RELEASED: April 18, 2018
PUBLISHER: Bloomsbury Children’s Books
GENRE: YA Contemporary
GOODREADS RATING: 3.77
TRIGGERS: Mention of rape, fat-phobia, eating disorder, self harm
REPS: Fat MC
Fifteen-year-old Virginia Shreves has a larger-than-average body and a plus-size inferiority complex. She lives on the Web, snarfs junk food, and follows the Fat Girl Code of Conduct.” Her stuttering best friend has just moved to Walla Walla (of all places). Her new companion, Froggy Welsh the Fourth (real name), has just succeeded in getting his hand up her shirt, and she lives in fear that he’ll look underneath. Then there are the other Shreves; Mom, the successful psychologist and exercise fiend; Dad, a top executive who ogles thin women on TV; and older siblings Ana’s and rugby god Byron, both of them slim and brilliant. Delete Virginia, and the Shreves would be a picture-perfect family. Or so she’s convinced. And then a shocking phone call changes everything.
I’ve been sitting on this review for a long, long time now. I read The Earth, My Butt, and Other Big Round Things back in December and just.. couldn’t find a good way to write this review in a way I was comfortable with? I’m hoping I did a good job on this because skies, this is a hard one..

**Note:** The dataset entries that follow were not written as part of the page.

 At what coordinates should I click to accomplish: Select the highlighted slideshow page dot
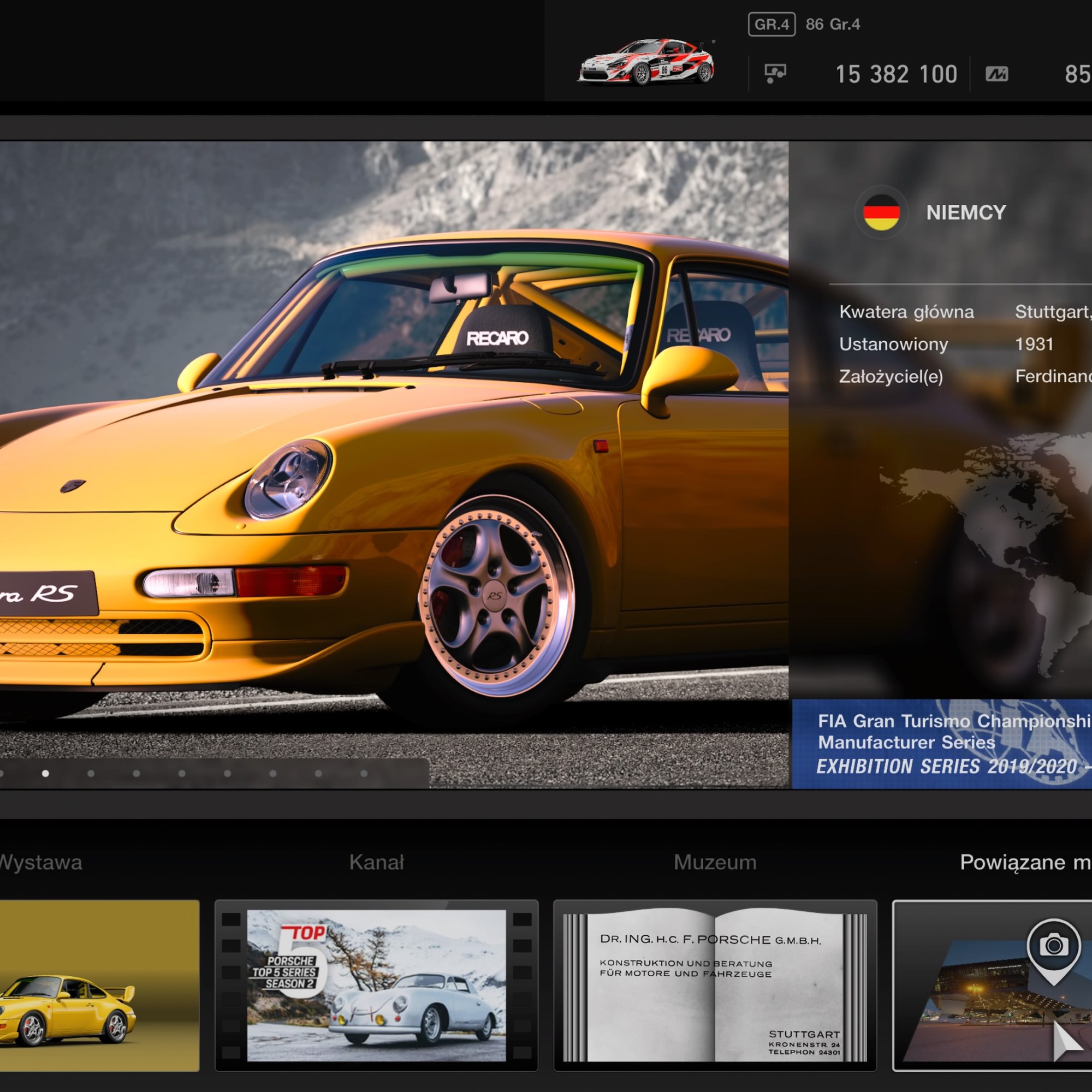click(45, 773)
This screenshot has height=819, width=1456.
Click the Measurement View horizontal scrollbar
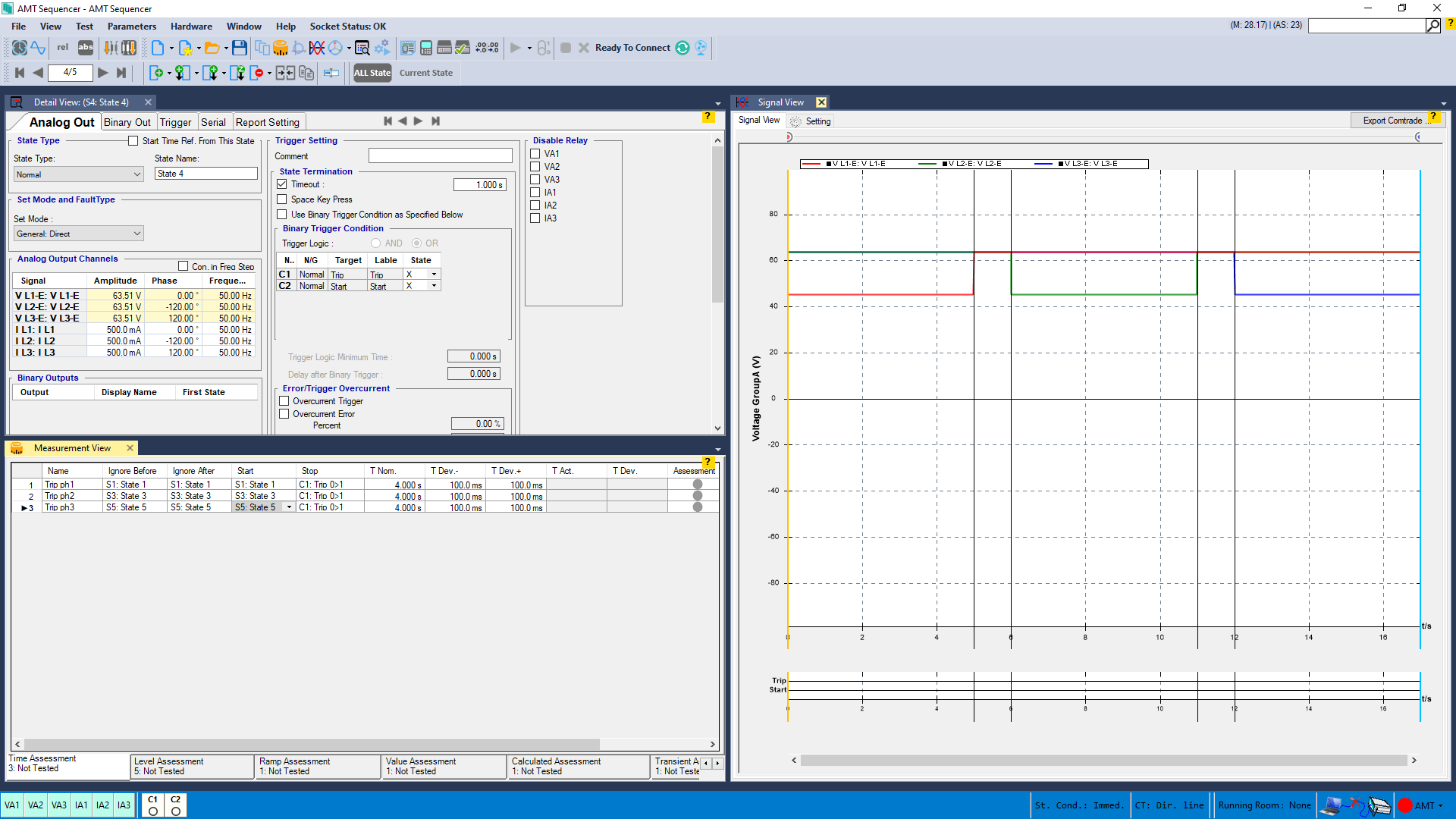click(311, 745)
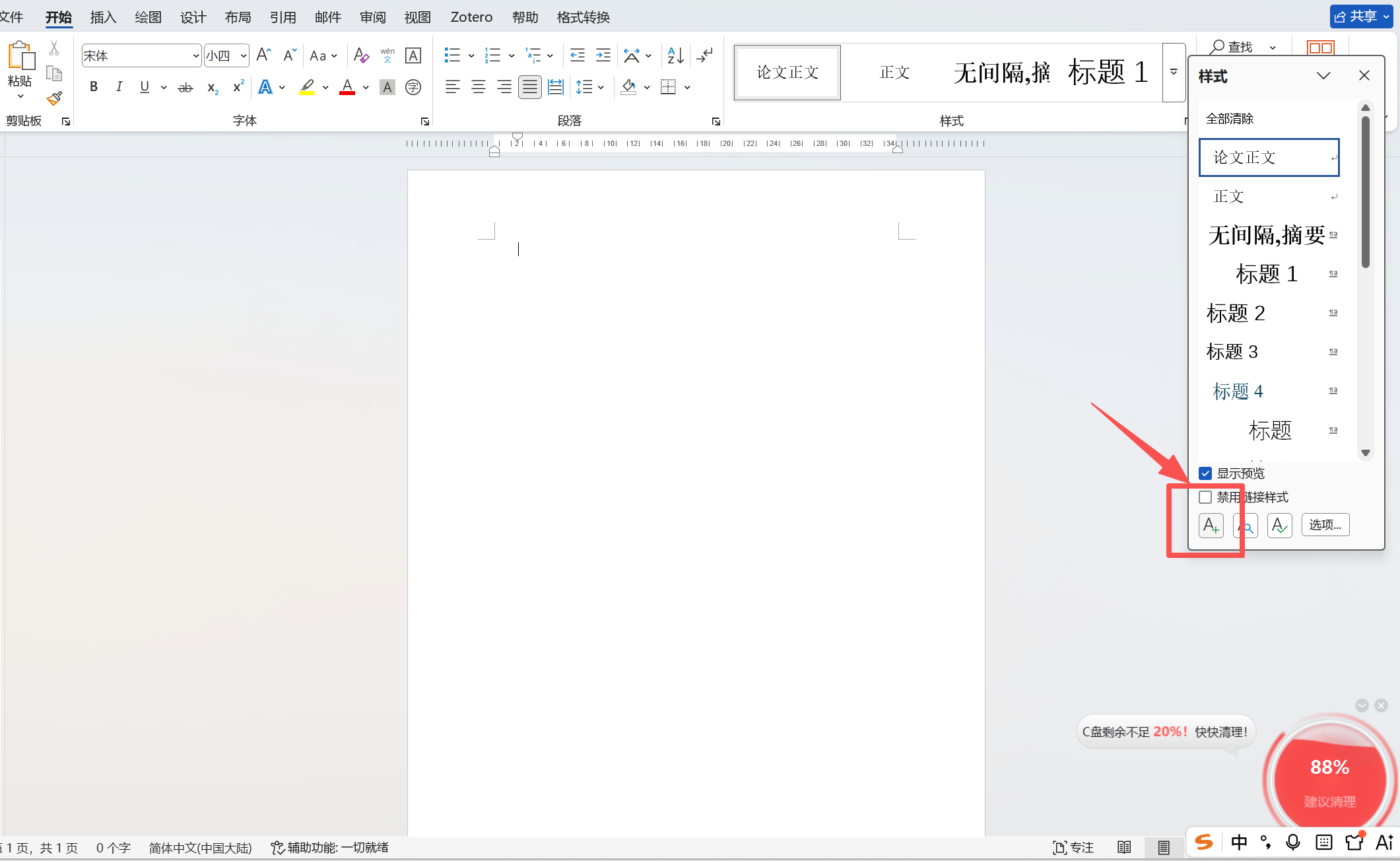Enable the 禁用链接样式 checkbox
This screenshot has width=1400, height=861.
coord(1205,497)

The author rewrote this novel to fit the current world – adding technology and whatnot to make this story more accessible for young adults of today. I loved that, to be honest, because I can imagine teenagers not picking up this book the moment they notice it’s set “years and years ago before YouTube even existed”. That being said, the writing itself is definitely fluent as well. It’s a quick read, but not a light one in the slightest.
A whole array of heavy topics are touched upon, most of them anything but easy to swallow. There’s mention of a side character having committed date rape, there’s self harm, there’s fat-phobia in abundance, with bullying and eating disorders to top if all off. Definitely no easy subjects but such important ones for teenagers to read about. Especially since a whole lot of us find/found ourselves struggling with our body image at some point in our lives.

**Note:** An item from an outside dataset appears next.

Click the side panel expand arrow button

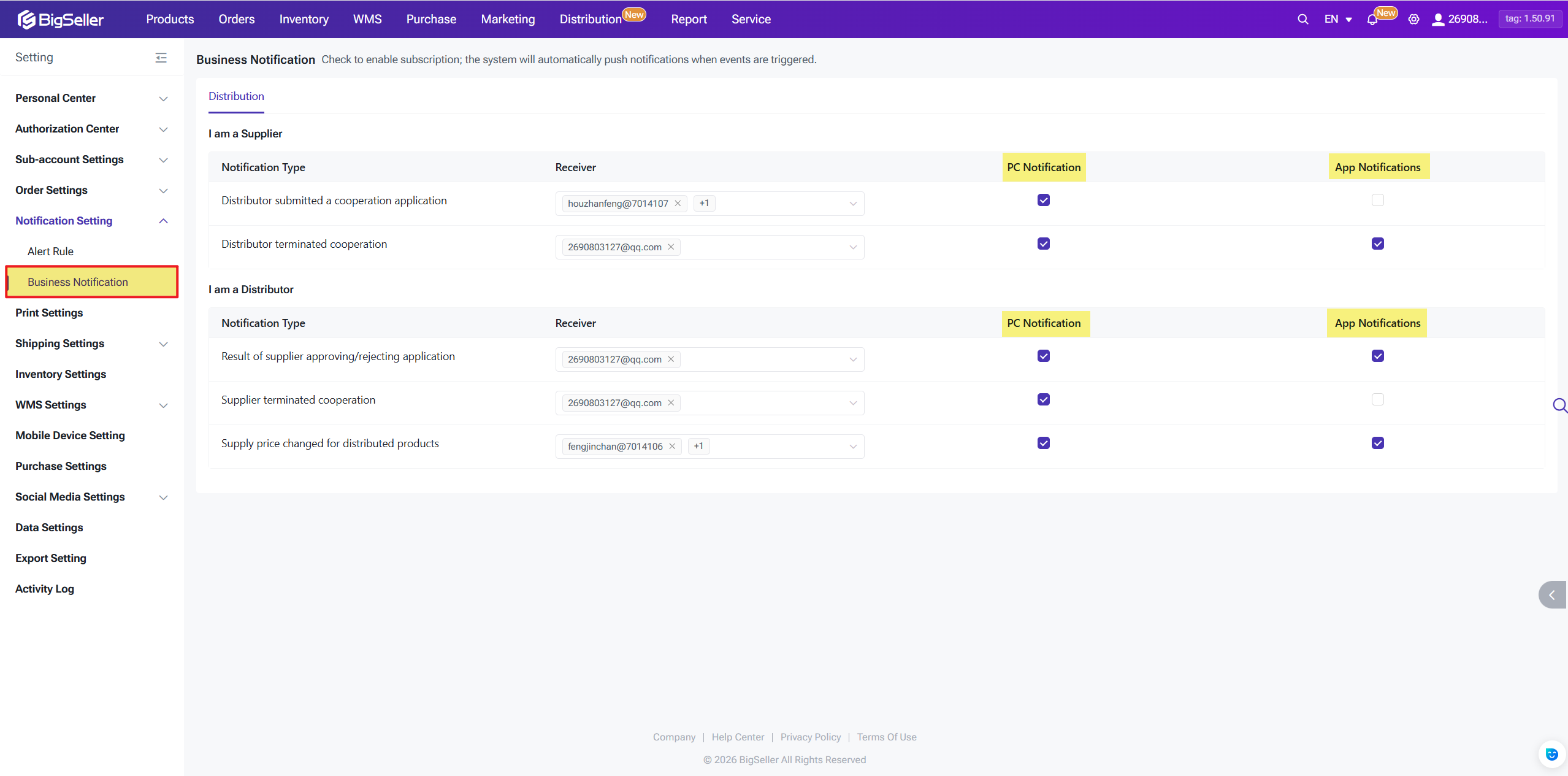point(1552,594)
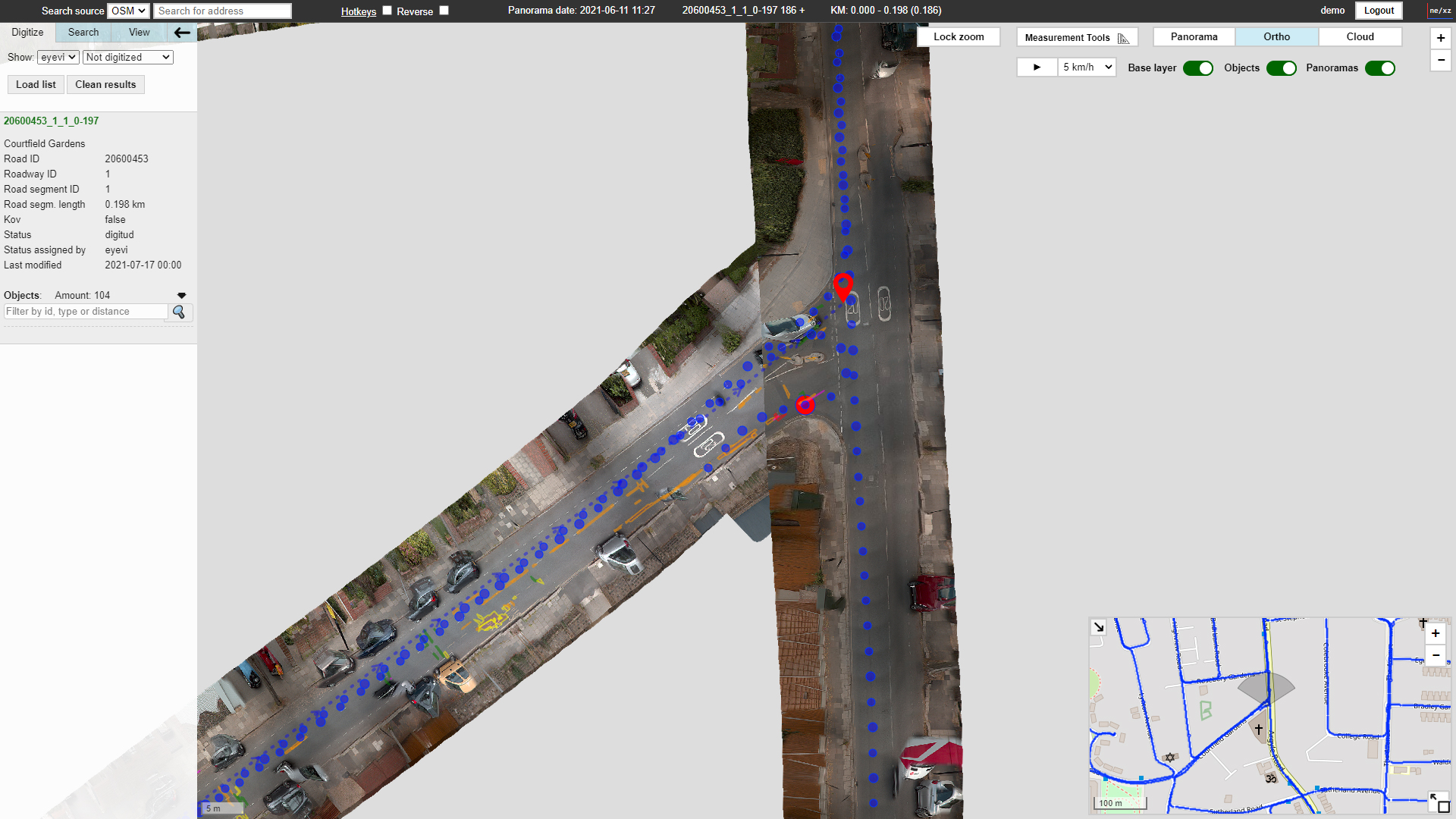Disable the Objects toggle

tap(1281, 68)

That being said, I could see a whole lot of my past self in Virginia, our main character. The way she struggles with herself, with how others might or might not view her, with the clothing choices she has to make, the way she avoids mirrors… So many small and big things that spoke to me and.. actually got me emotional because some memories are better left buried, but I couldn’t help thinking about them since Virginia went through some of the exact same things. This book touched me in a way I expected it to, but alas..

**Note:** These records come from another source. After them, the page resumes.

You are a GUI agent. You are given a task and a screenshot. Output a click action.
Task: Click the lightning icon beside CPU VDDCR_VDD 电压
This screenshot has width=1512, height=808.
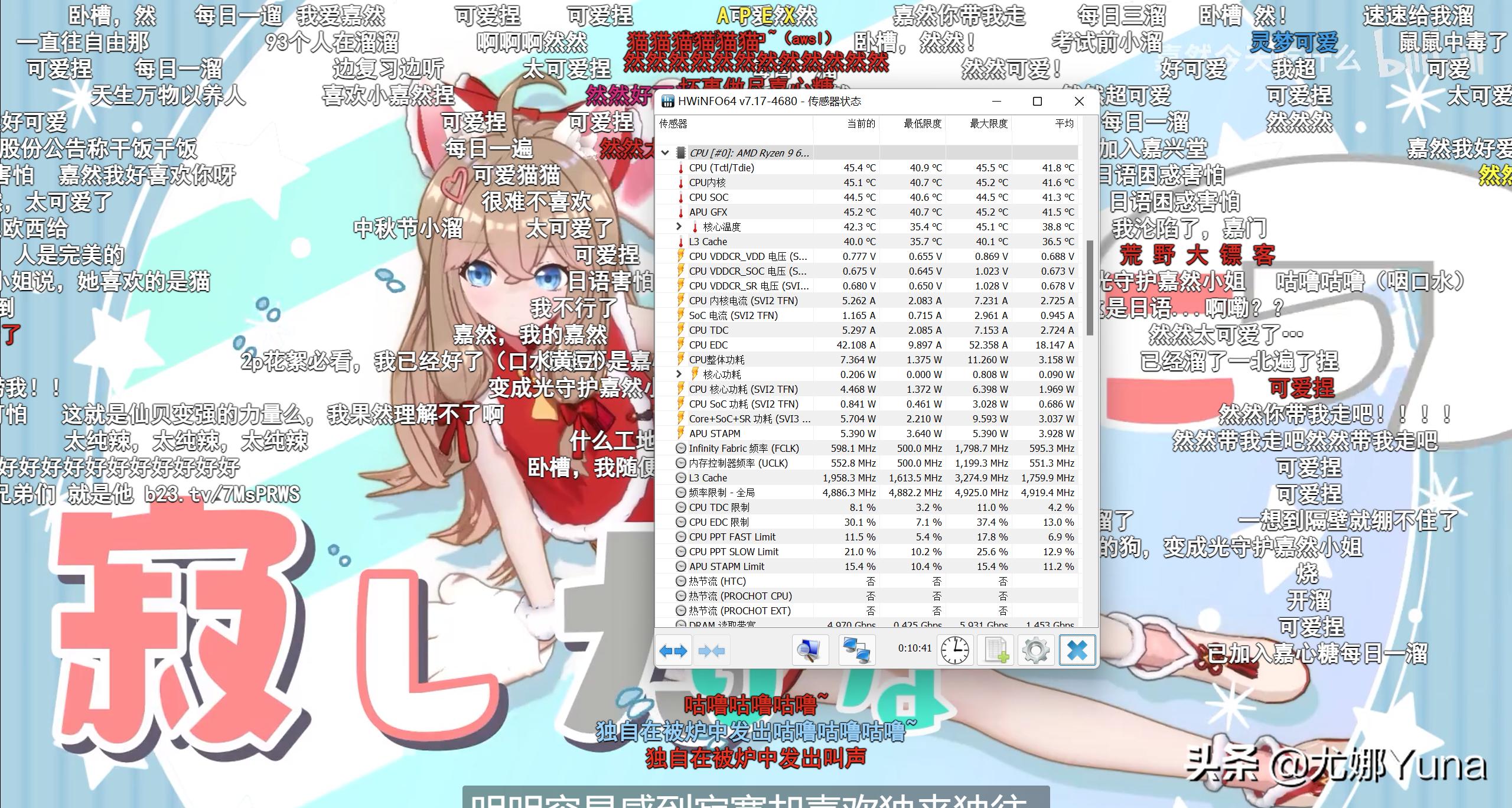pyautogui.click(x=682, y=256)
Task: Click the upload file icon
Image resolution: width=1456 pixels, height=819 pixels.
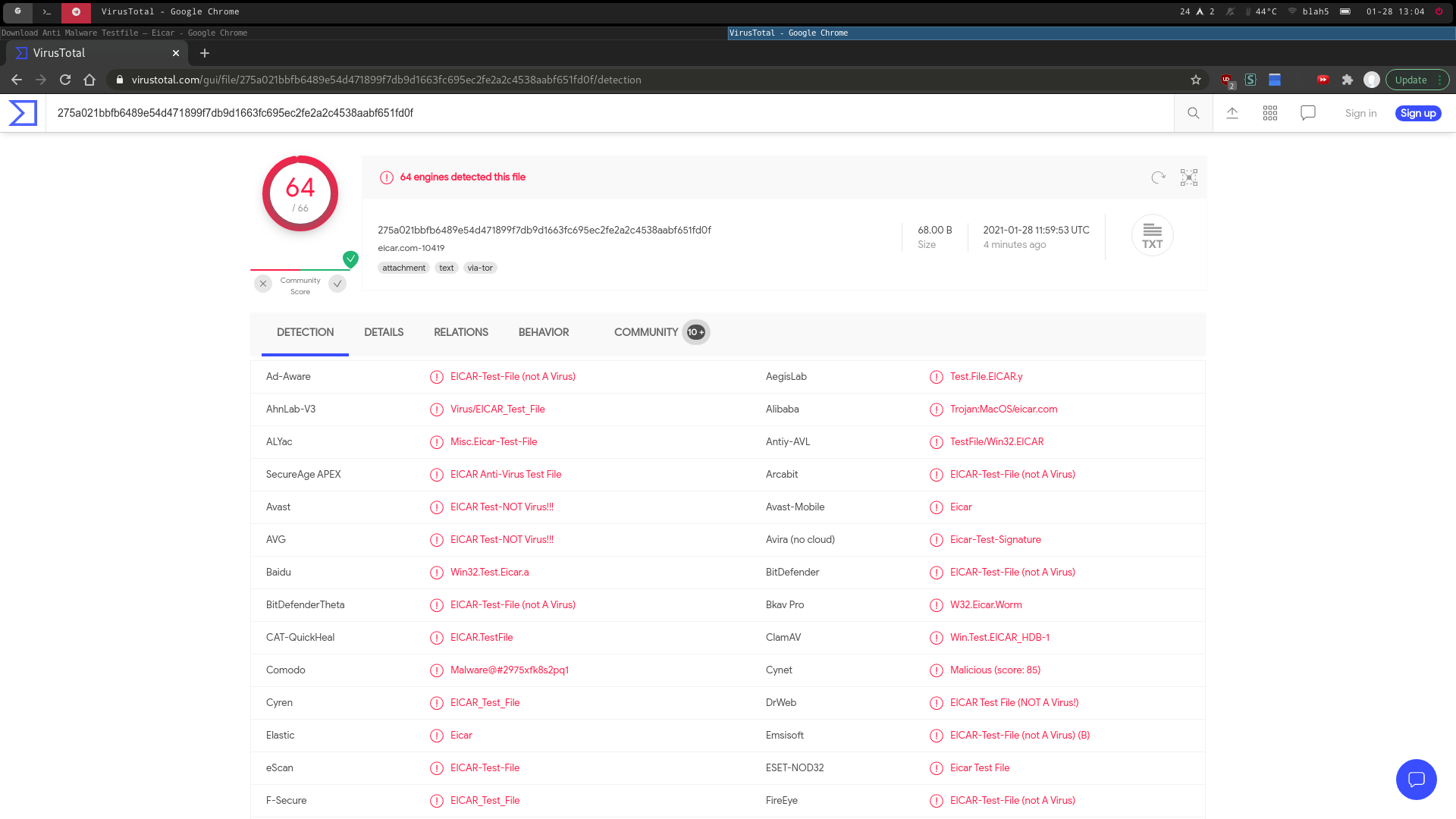Action: click(x=1232, y=113)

It also touched me in a way I didn’t want it to and actually made me quite angry and mad and frustrated all at the same time. Which isn’t that weird, since I’m pregnant? But it felt like more than just hormones – which is what makes it even worse.
Virginia’s parents? Absolutely horrible. I honestly wish nobody has parents like that – and if you do, please.. talk to me.. They focus on her weight more than on her actual person. Everything revolves around Virginia having to lose weight, to the point of not taking her out for fancy dinners and parties because.. obviously she wouldn’t add to the “perfect image of a perfect family” they want to show the world. I was horrified. I know people might say this is for the “sake of the story”, but seriously.. I can see teenagers feeling behavior like that is normal while it is anything but. It isn’t normal for parents to be like that – at all.
The focus on weight and how fat she looks instead of focusing on her health? Like.. Okay, we know those things are connected, but it comes across way differently if you’re concerned about your kid’s health instead of weight. There’s a difference right there and I loved the doctor in this book for pointing that out. Do not focus on weight, focus on body image. It’s something that’ll stick with me, I’m sure.
As for Virginia herself.. She sometimes gave me an icky feeling as well. I could connect with her on multiple levels, like I said earlier, but there are also instances where she does, says and thinks things that simply should’ve been challenged. I’m not going to give any examples since those might be spoiler-y, but.. I feel like the author should’ve tried to challenge certain thoughts and actions more. This book needs those positive vibes desperately.
Last and worst – for me personally since I’m a survivor – is the date rape I mentioned earlier. Said rapist pretty much gets away with what they’ve done and I still cannot get over that. They even got rewarded in some ways – multiple ways. Simply thinking about it, weeks after finishing this book, still angers me in close to no time at all. I just.. Ugh..
Can you see why I had such a hard time writing this review? It’s not like there aren’t any positive things, but the negatives are.. huge and jump out at me the moment I think about this book. This could be so much more than what it is but unfortunately it’s not.
Have you ever read a book where there were a lot of positives that were negatives as well? How did you handle it?
Would you read this book? Or maybe you’ve read it already? Share your thoughts!